Back in the day, if you will, when Grandma was at the helm of the farmhouse kitchen, you would be instructed to "Sit down and eat." Did you get to choose what would be served on her everyday china? No. You just sat down and enjoyed a home-cooked meal with family. At the Farmhouse World Kitchen in Plum City we offer "Farm Lunch," and sometimes I am tempted to leave out any description of the day's meal. There is just something about too many choices in life...

In April, before we closed on the property at 401 Main Street in Plum City, I began to plan and build my restaurant's concept. There were a few things that were no-brainers for me.

  1. My price point needed to match what folks around here consider a fair price for a meal.

  2. I wanted the space to feel clean and fresh.

  3. I wanted the food to be made from scratch - never deep fried, breaded or pre-packaged.

  4. I wanted to reflect the bounty of the farm on the plate (you get big portions!).

  5. I wanted as much of my food as possible to be locally sourced from our farm and nearby neighbors.

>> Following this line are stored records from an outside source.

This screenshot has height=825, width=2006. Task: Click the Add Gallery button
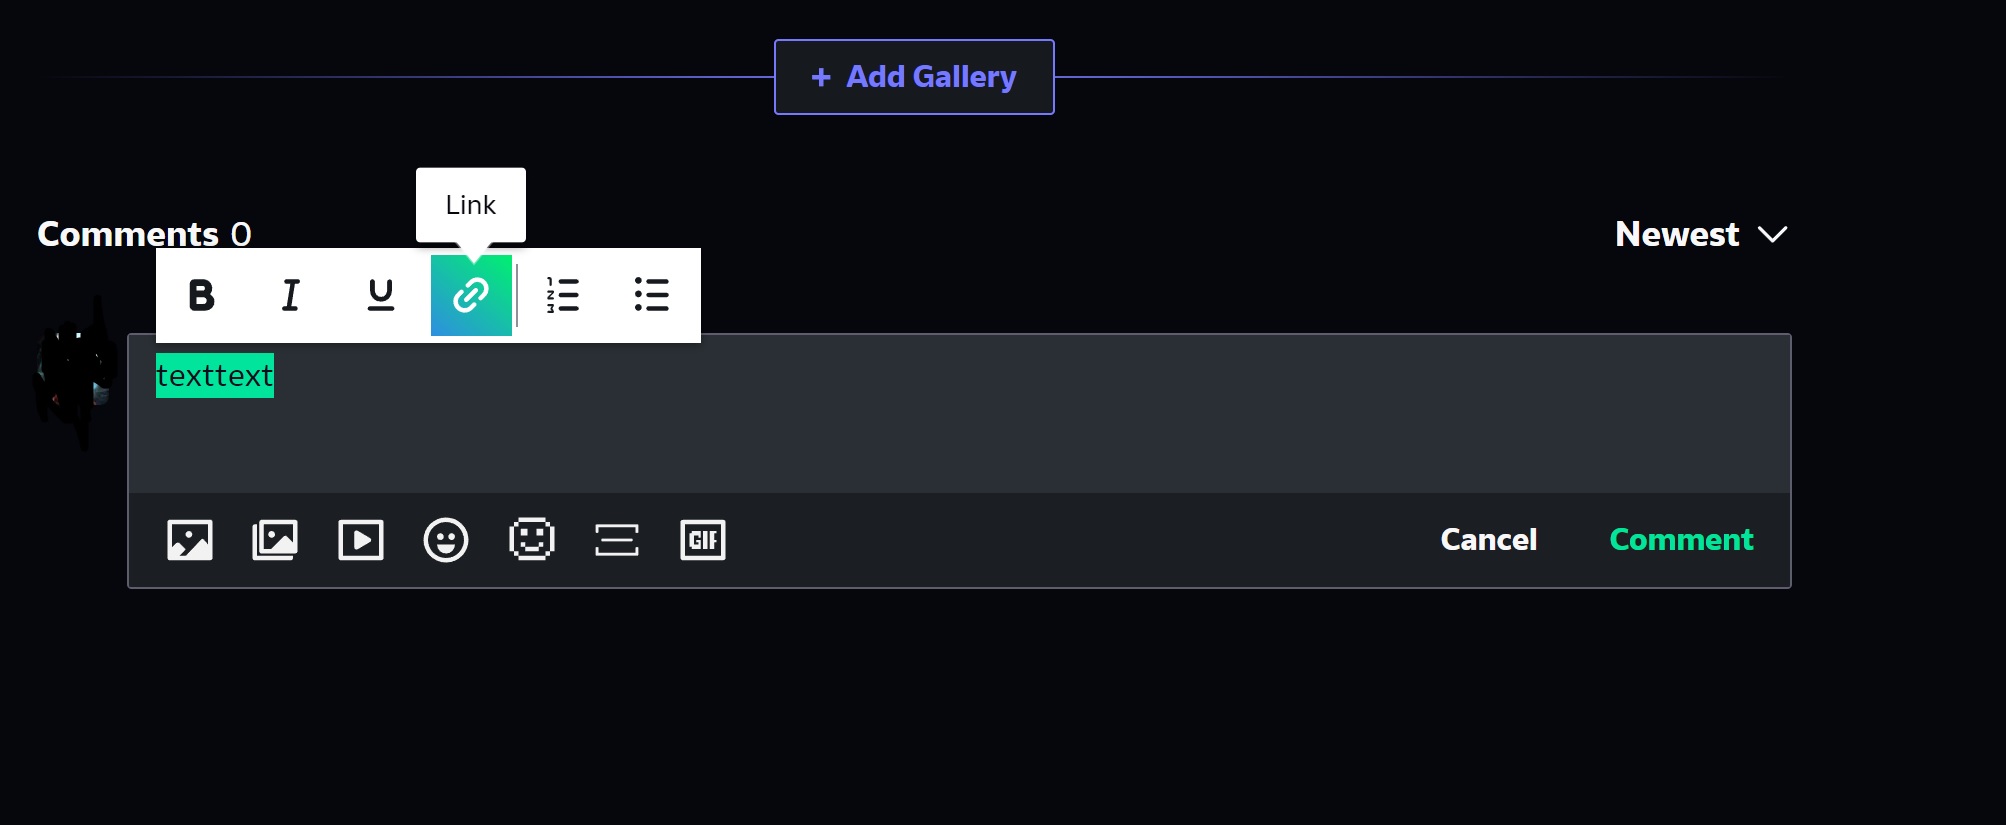coord(914,77)
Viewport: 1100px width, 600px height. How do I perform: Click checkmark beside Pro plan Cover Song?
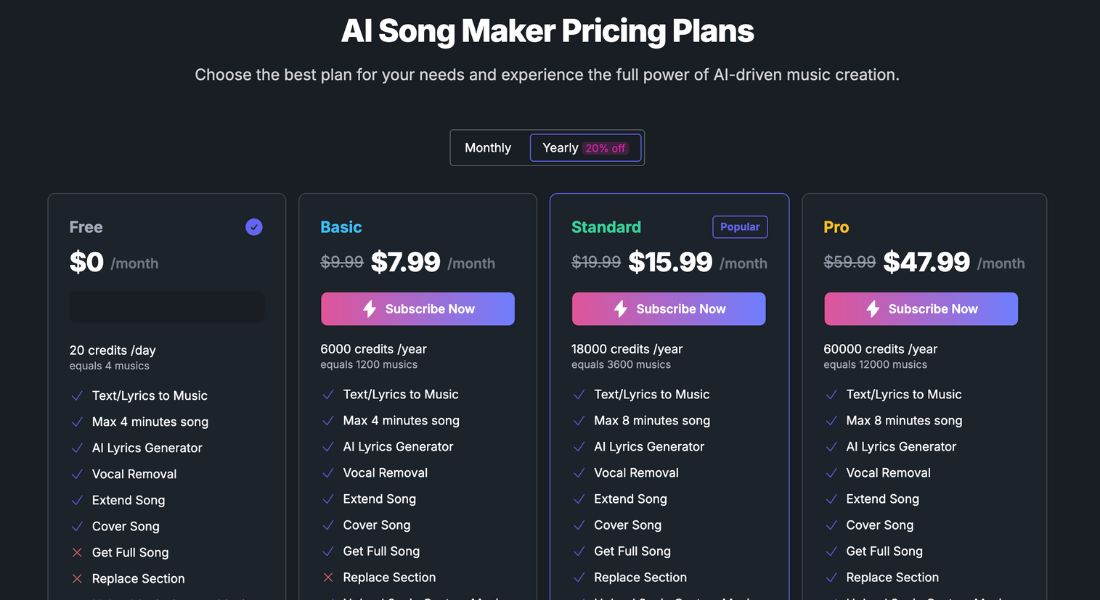831,525
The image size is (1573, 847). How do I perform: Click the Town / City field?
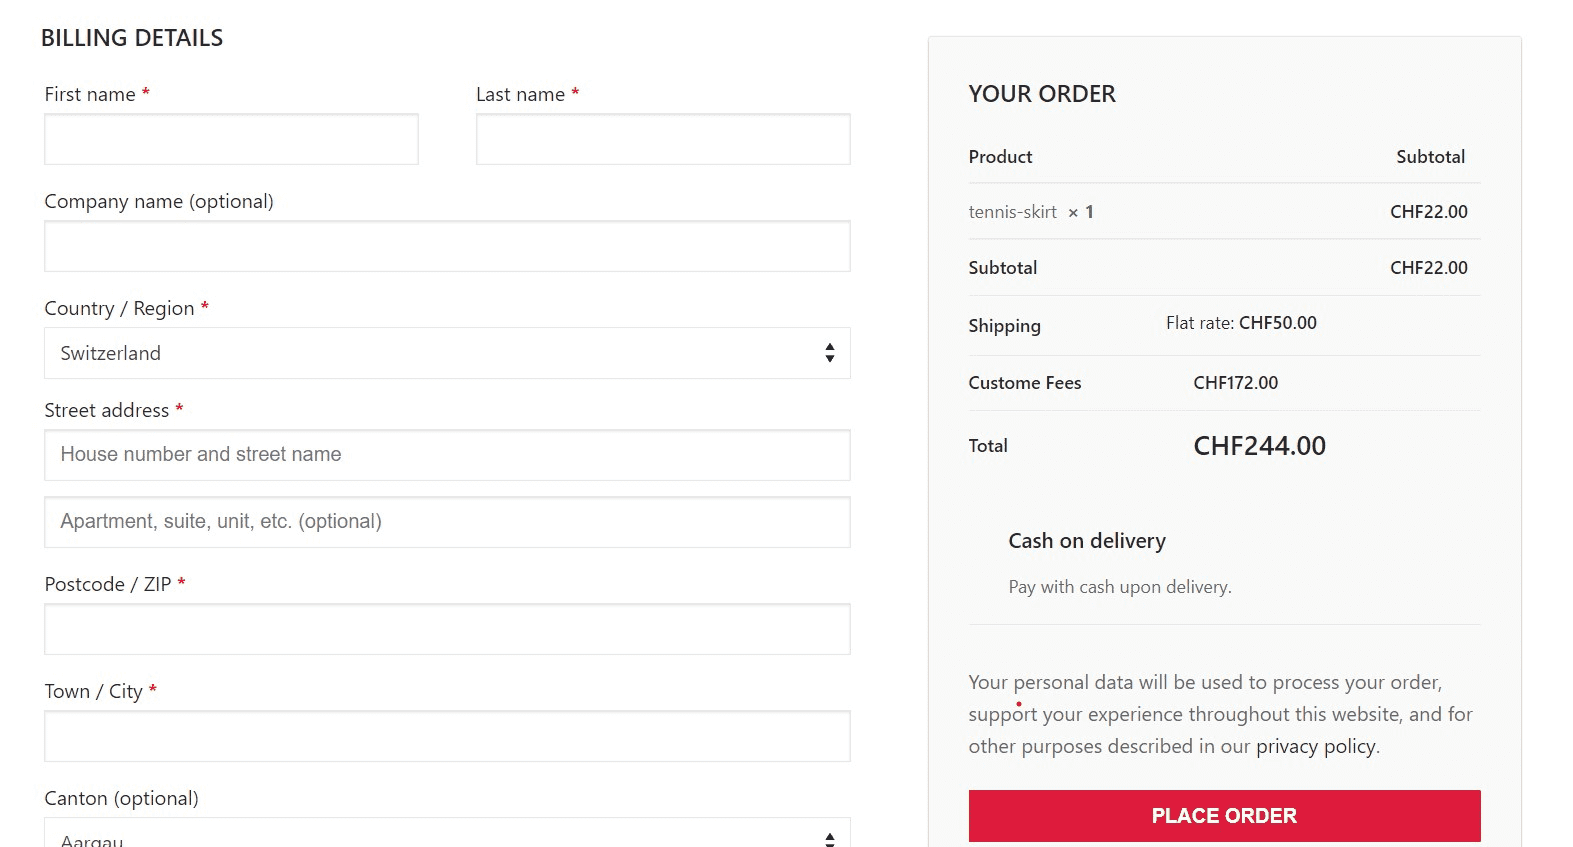(x=447, y=735)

  6. I wanted to keep the menu narrow because I believe too many choices in life are actually frustrating and not healthy for most of us.

  7. I wanted to bring dishes to Western Wisconsin that interpret our delicious local foods through a worldly culinary lens.

  8. I wanted to celebrate farming and those who work the land.

  9. I wanted to offer beer, wine and other drinks that are local, or unusual or exceptional in some way.

  10. I wanted to offer a healthy option for dining out.

My farm-to table concept extends beyond the food. I hope that through the menu and space you are able to conjure an image of farming around the world. I serve wine in practical glasses, remind you that vegetables are not only nutritious but beautiful and delicious, and as I deliver food, I might tell you about a farmer I met on my travels. There are lots of little pieces of my life on farms that I have tried to capture and infuse into the big scheme of it all. Of course, looking out the restaurant's wavy glass windows at the Plum City Feed Mill helps jog memories!

Farm-to-table is a really tough concept to pull off. As if working on a farm wasn't enough work, add to that a restaurant! Ideally I'd love to grow everything I serve, but to manage that would be tremendous. Sometimes we have enough of an ingredient to run the menu item through the week, but other times I have run out of something and either source it from another farm, or eh hem, buy it from the supply truck or grocery if I'm in a pinch. We're using as many products from the farm as we can, but will likely need to supplement from time to time. Farming is so unpredictable, so sourcing widely will be necessary to maintain consistency.

Our local food pantry is rich and plentiful, but there are some things we just can't/don't grow around here that I like to use. Coffee and chocolate are the obvious! Having access to limes and lemons is also a high priority for me in the kitchen, although a habit I could break if needed. I use a fair amount of rice - not something we grow here in Wisconsin, and I really wish someone nearby would grow black turtle beans successfully. We tried to grow them organically in the field, but they were smothered with aggressive weeds. I can grow beans successfully on a small scale - especially pole varieties, but haven't figured out how to make a couple of acres work. Any advice?

Our sunflowers are here again (just in time for our anniversary), and I am very anxious to get them harvested and pressed! I have missed having the sunflower oil to share with our store shoppers. I saved just enough that I am able to cook with it in the restaurant, but we won't have oil or vinaigrette dressing until December at the earliest.

Sorry, the sunflower fields are not open to the public this year as they are not particularly accessible by car.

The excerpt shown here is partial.